* ASSIGNED TASK: Would you transcribe only the lines below, from the one containing "Task: Switch to the Performance section" through the end of the material, exactly and with no pictures?

* EXTRACTED ENTRIES:
- Opening Delimiter -

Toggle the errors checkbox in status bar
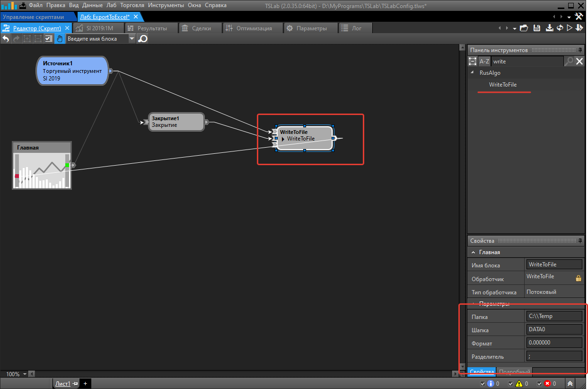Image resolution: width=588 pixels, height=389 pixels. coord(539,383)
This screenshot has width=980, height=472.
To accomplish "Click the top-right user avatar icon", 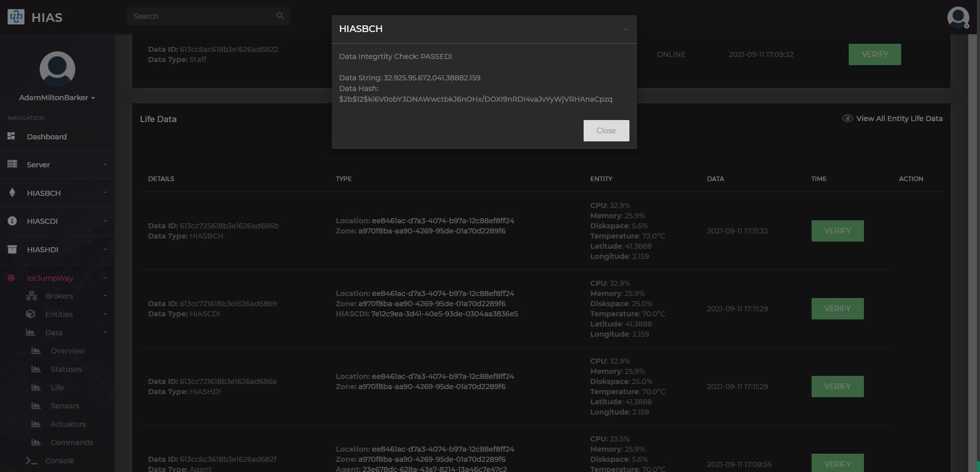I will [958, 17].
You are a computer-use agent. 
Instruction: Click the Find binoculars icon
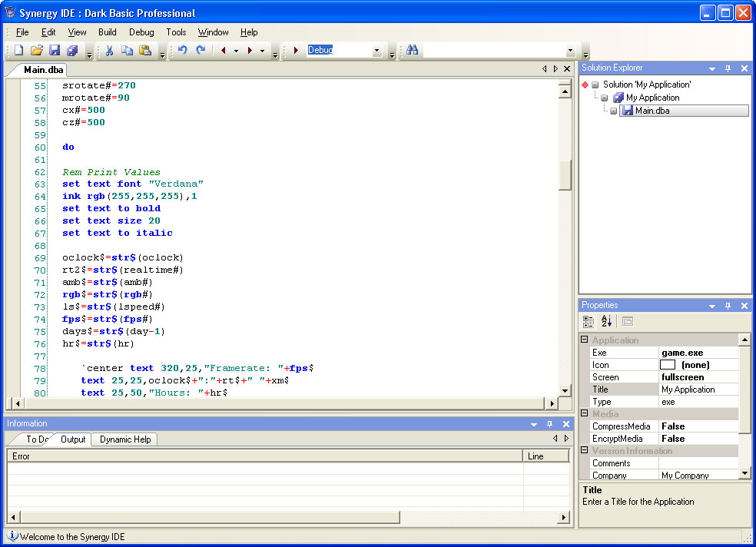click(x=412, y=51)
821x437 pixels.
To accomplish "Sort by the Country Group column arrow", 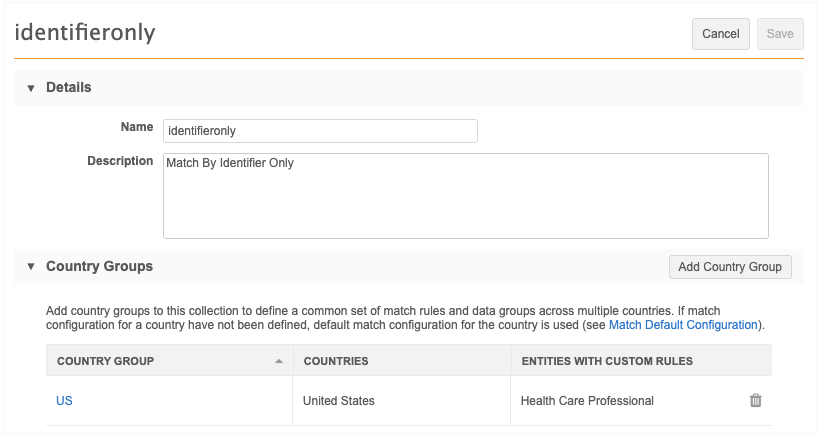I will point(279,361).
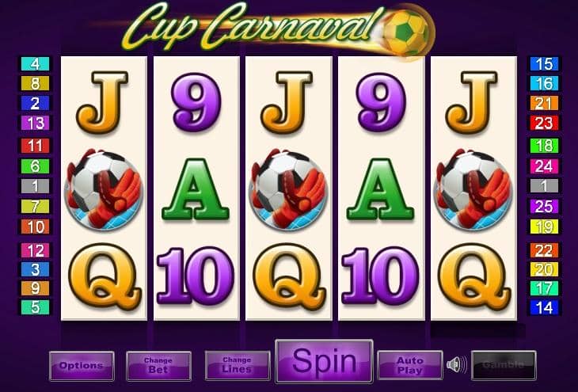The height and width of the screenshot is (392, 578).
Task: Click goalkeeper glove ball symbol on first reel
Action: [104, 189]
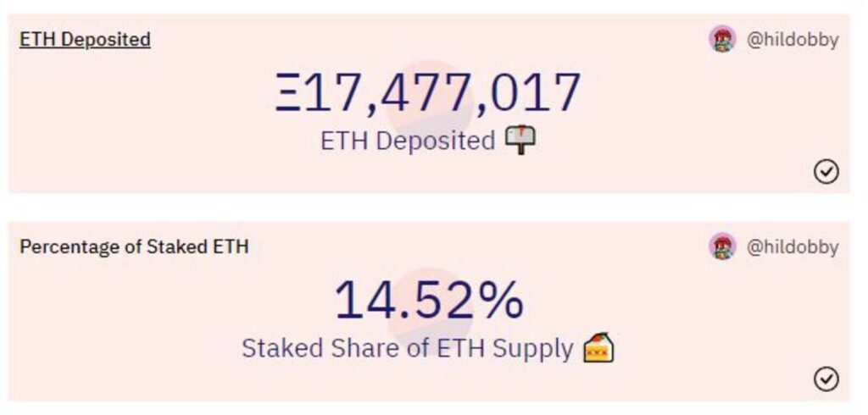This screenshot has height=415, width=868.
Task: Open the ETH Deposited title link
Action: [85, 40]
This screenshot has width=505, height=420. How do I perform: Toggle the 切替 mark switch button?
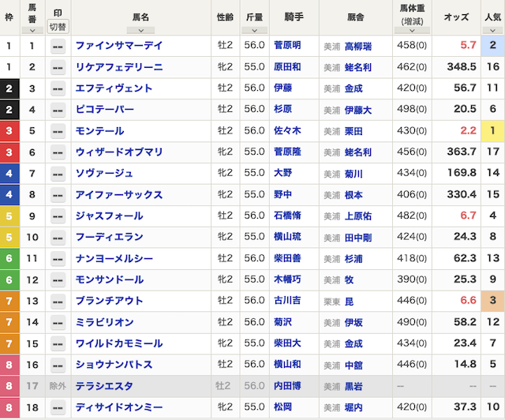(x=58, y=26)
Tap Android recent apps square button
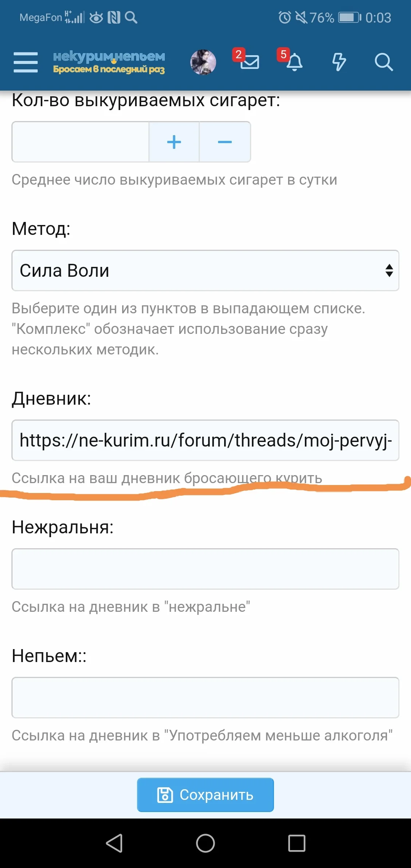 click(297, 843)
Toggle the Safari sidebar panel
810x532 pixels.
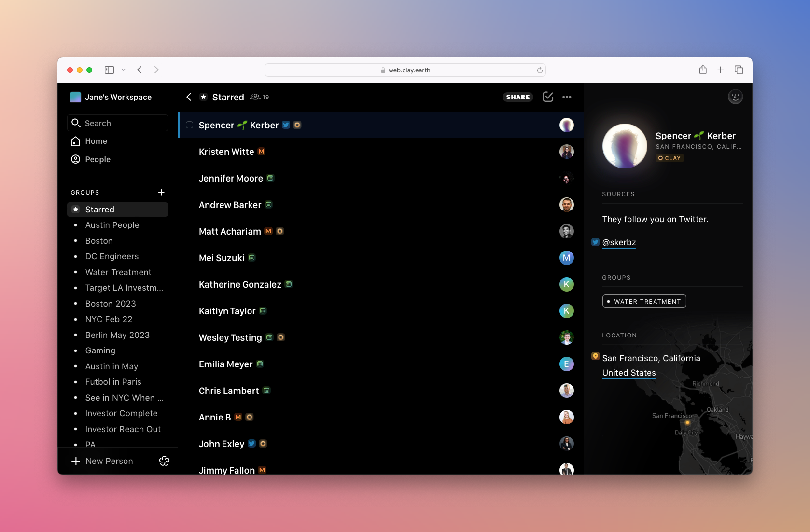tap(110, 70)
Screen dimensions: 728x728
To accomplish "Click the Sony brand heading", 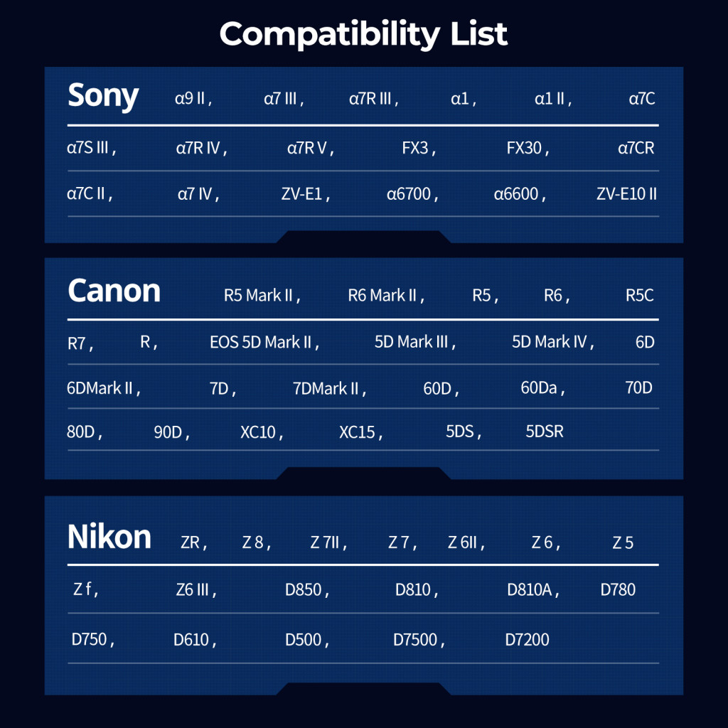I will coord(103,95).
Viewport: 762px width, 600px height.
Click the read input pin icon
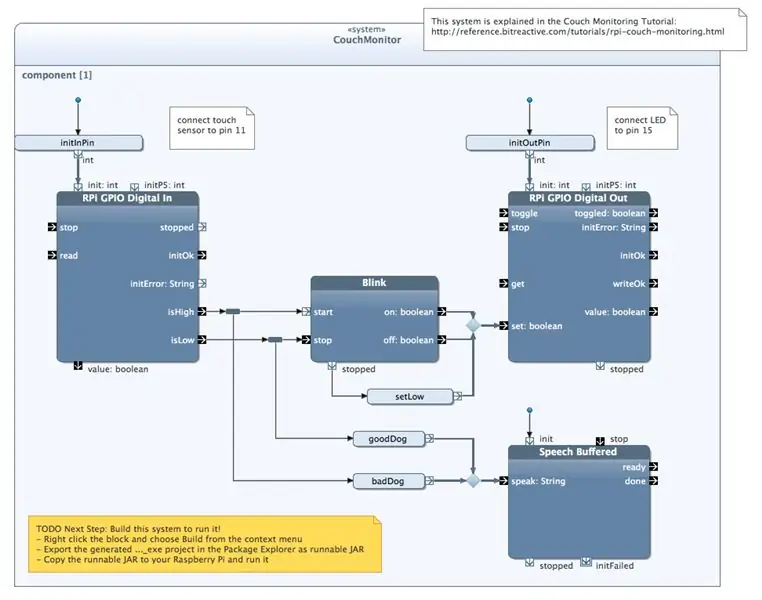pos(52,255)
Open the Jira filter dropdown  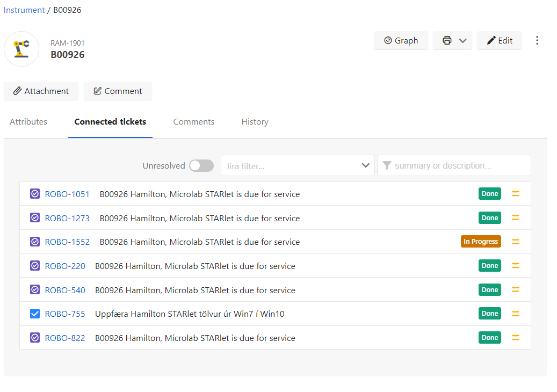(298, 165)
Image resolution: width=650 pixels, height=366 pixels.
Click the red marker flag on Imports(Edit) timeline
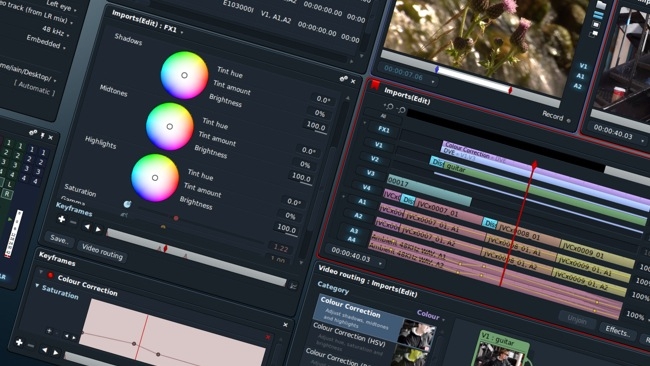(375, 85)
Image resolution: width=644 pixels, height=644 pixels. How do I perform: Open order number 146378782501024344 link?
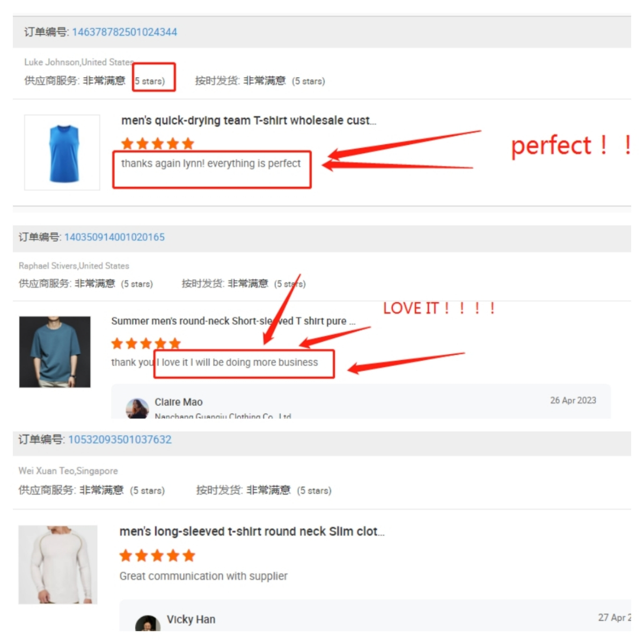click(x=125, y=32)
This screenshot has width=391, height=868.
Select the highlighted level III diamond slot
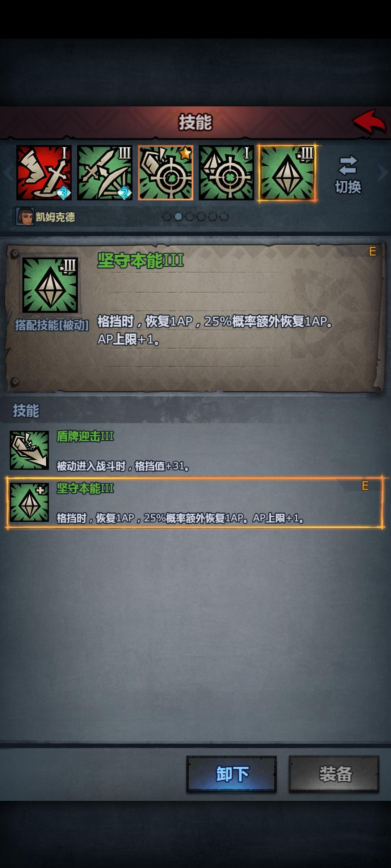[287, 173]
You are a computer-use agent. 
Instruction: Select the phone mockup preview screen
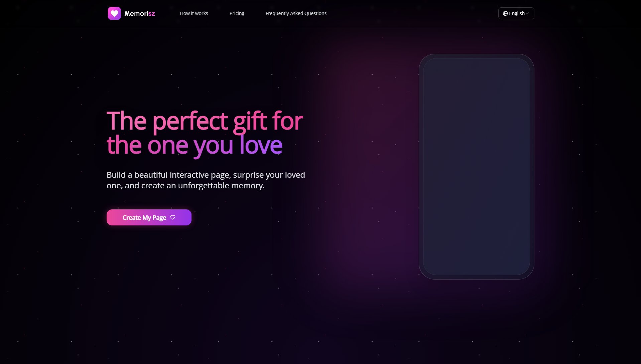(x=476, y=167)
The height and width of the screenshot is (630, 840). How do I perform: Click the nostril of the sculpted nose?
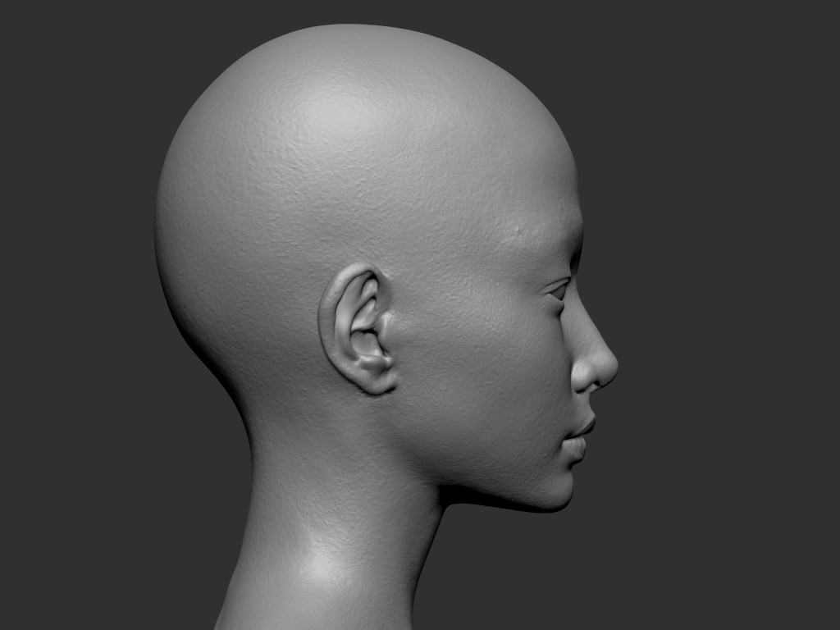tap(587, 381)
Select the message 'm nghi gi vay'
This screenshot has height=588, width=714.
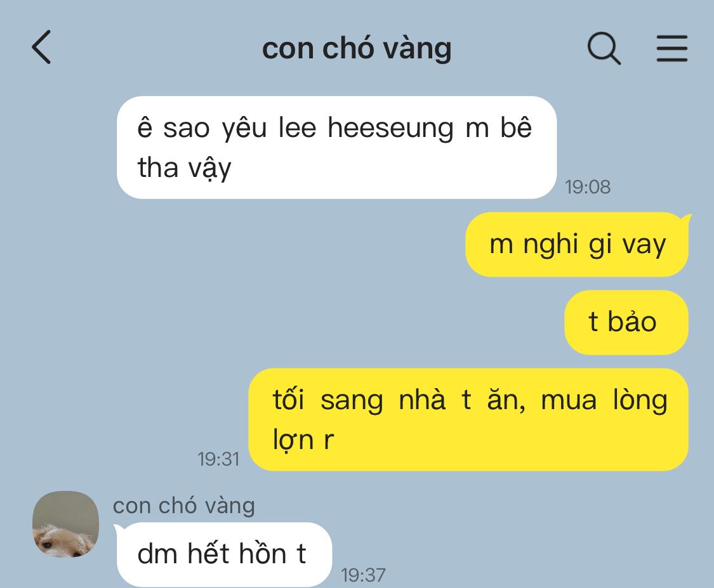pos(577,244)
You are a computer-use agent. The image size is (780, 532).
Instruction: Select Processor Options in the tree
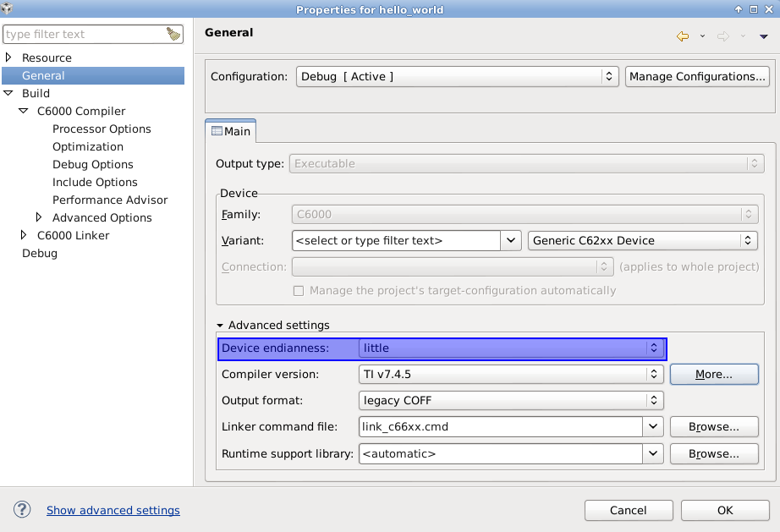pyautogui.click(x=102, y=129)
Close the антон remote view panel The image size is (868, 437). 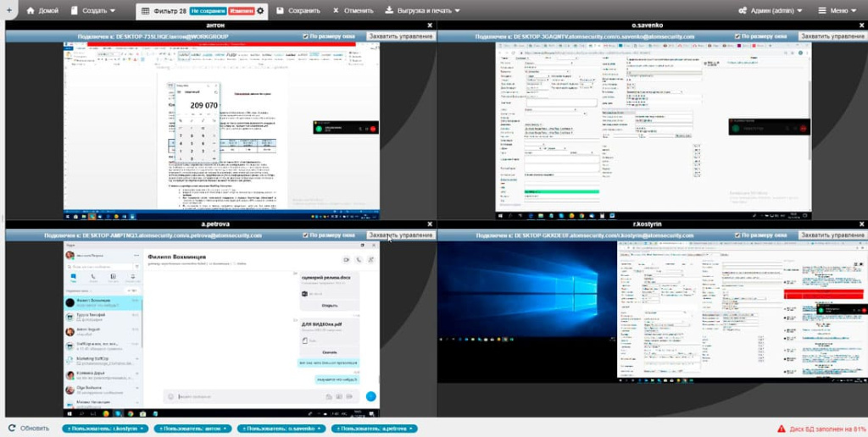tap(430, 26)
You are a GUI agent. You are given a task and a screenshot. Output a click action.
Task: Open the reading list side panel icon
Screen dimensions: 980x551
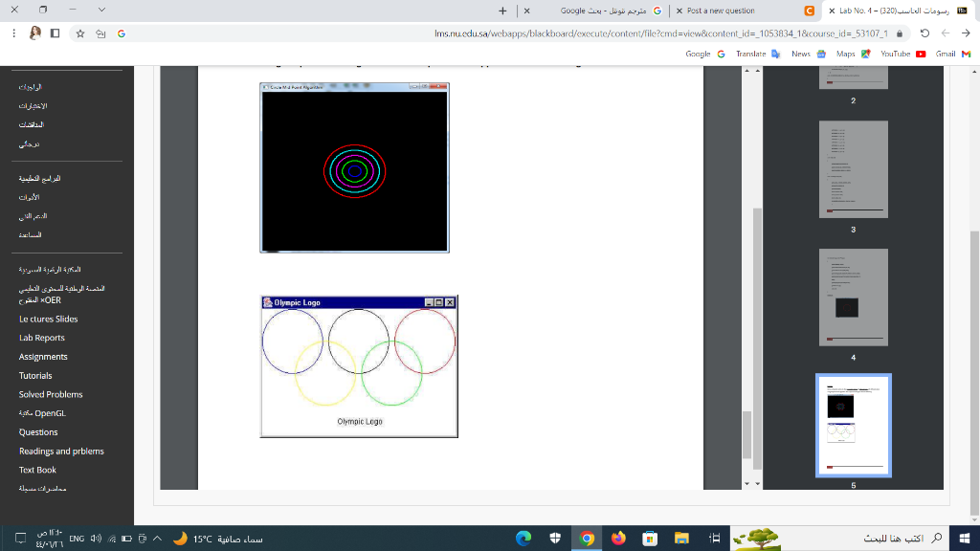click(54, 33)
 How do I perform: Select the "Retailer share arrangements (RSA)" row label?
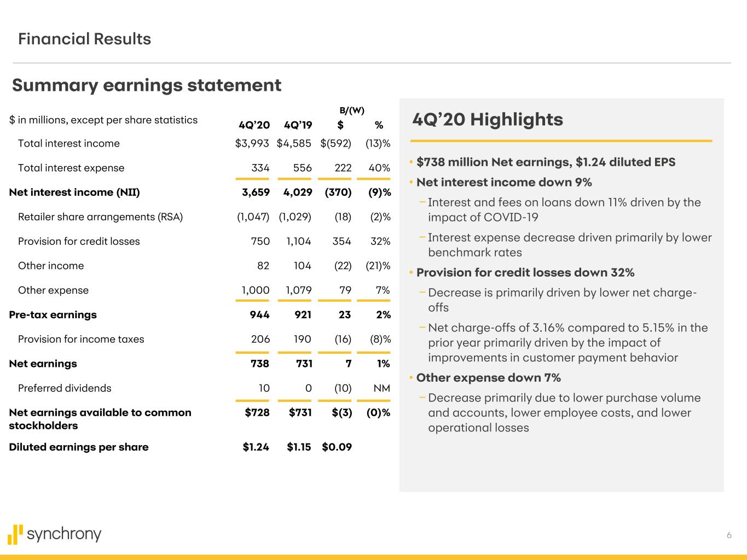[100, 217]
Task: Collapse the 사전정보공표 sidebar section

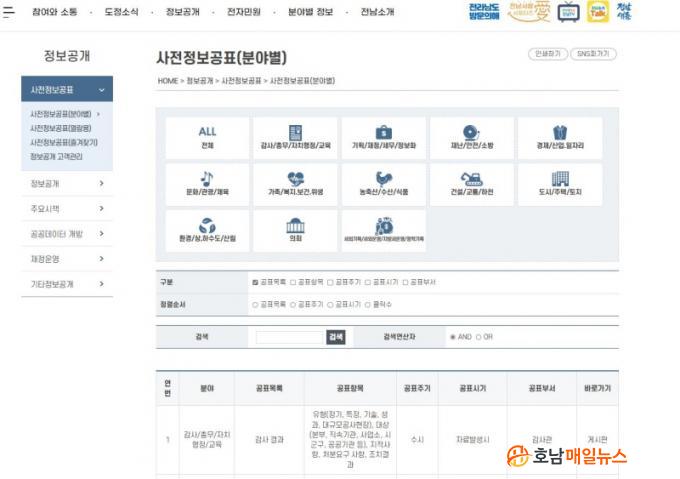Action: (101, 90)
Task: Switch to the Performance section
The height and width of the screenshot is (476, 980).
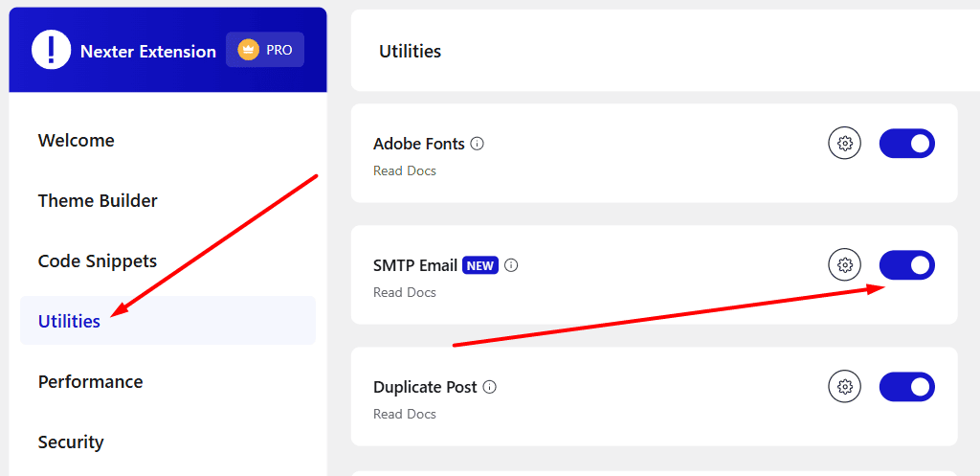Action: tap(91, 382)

- Closing Delimiter -

* SOLUTION FOR THIS EXERCISE:
Task: Switch to the Performance section
The height and width of the screenshot is (476, 980).
Action: tap(91, 382)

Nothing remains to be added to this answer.